Climate change and its impacts already pose considerable challenges for societies that will further increase with global warming (IPCC, 2014a, b). Uncertainties of the climatic response to greenhouse gas emissions include the potential passing of large-scale tipping points (e.g. Lenton et al., 2008; Levermann et al., 2012; Schellnhuber, 2010) and changes in extreme meteorological events (Field et al., 2012) with complex impacts on societies (Hallegatte et al., 2013). Thus climate change mitigation is considered a necessary societal response for avoiding uncontrollable impacts (Conference of the Parties, 2010). On the other hand, large-scale climate change mitigation itself implies fundamental changes in, for example, the global energy system. The associated challenges come on top of others that derive from equally important ethical imperatives like the fulfilment of increasing food demand that may draw on the same resources. For example, ensuring food security for a growing population may require an expansion of cropland, thereby reducing natural carbon sinks or the area available for bio-energy production. So far, available studies addressing this problem have relied on individual impact models, ignoring uncertainty in crop model and biome model projections. Here, we propose a probabilistic decision framework that allows for an evaluation of agricultural management and mitigation options in a multi-impact-model setting. Based on simulations generated within the Inter-Sectoral Impact Model Intercomparison Project (ISI-MIP), we outline how cross-sectorally consistent multi-model impact simulations could be used to generate the information required for robust decision making.
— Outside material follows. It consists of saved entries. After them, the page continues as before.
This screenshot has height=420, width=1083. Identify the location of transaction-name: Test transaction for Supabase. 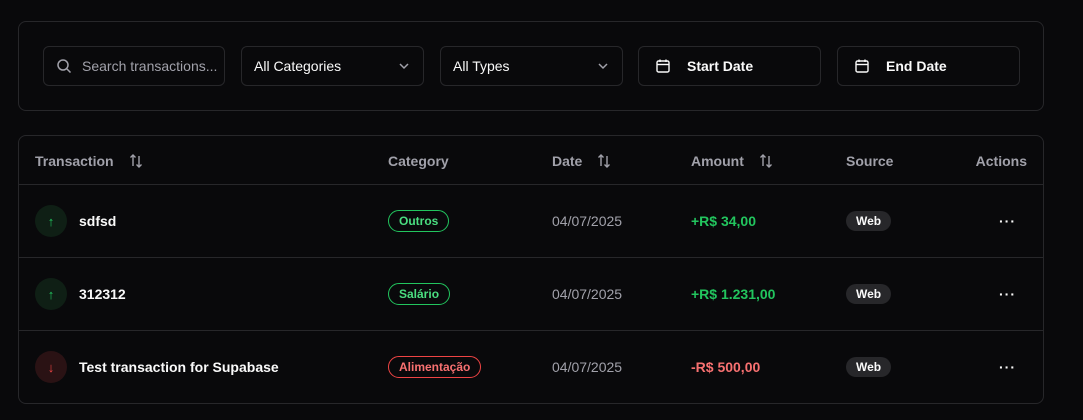
(179, 367).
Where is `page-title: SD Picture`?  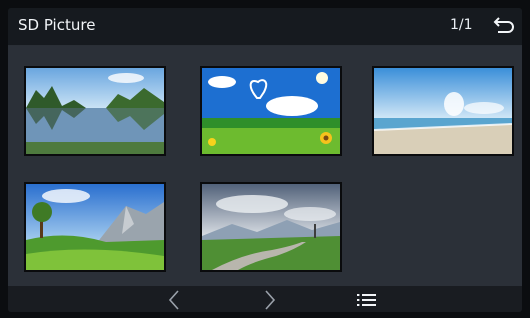
page-title: SD Picture is located at coordinates (57, 25).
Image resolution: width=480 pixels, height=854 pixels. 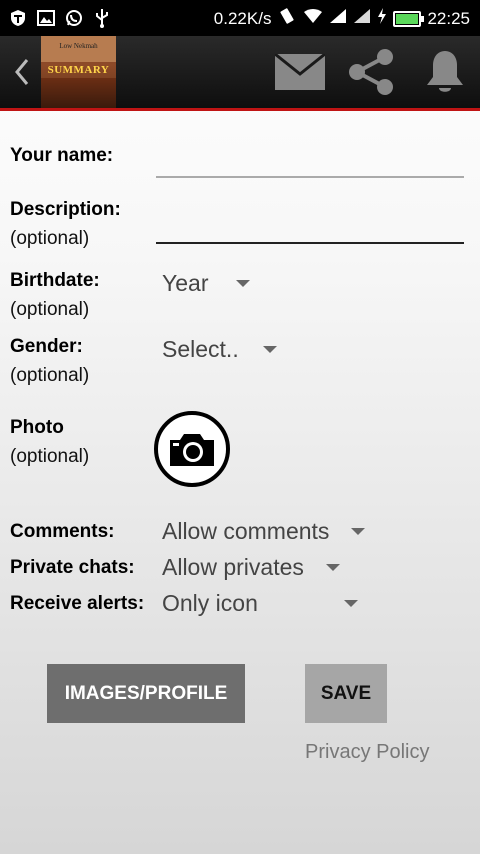 I want to click on receive-alerts-select: Only icon, so click(x=260, y=603).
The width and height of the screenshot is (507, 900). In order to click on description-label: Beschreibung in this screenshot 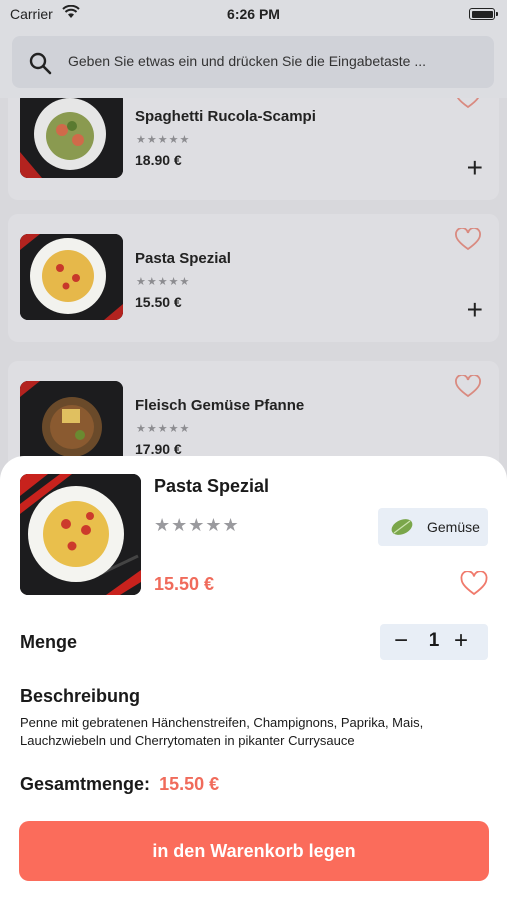, I will do `click(80, 696)`.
Using an illustrative future land use pattern, we discuss the trade-off between potential gains in crop production and associated losses in natural carbon sinks in the new multiple crop-and biome-model setting. In addition, crop and water model simulations are combined to explore irrigation increases as one possible measure of agricultural intensification that could limit the expansion of cropland required in response to climate change and growing food demand. This example shows that current impact model uncertainties pose an important challenge to long-term mitigation planning and must not be ignored in long-term strategic decision making.